INSTRUCTIONS TO FOLLOW: Scan the entries and state how many lines contain "agent". Write no other text.
=== ENTRIES PROVIDED ===
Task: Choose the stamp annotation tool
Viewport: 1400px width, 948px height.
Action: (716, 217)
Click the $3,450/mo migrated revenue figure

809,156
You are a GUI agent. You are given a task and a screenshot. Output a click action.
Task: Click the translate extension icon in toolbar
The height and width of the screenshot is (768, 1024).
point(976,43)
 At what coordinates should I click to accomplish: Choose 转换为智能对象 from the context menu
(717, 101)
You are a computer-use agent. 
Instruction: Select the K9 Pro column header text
===
EXERCISE RESULT: 2